Task instructions: Render each line of the items below as a numbered list, omitting any blank lines.

-- Begin Provided material --

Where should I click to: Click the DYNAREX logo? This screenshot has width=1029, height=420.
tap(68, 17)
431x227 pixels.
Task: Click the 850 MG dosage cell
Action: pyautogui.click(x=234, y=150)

-- End Provided material --

Exercise solution:
1. Where should I click to: Click the DYNAREX logo? This screenshot has width=1029, height=420.
2. tap(68, 17)
3. 431x227 pixels.
4. Task: Click the 850 MG dosage cell
5. Action: pyautogui.click(x=234, y=150)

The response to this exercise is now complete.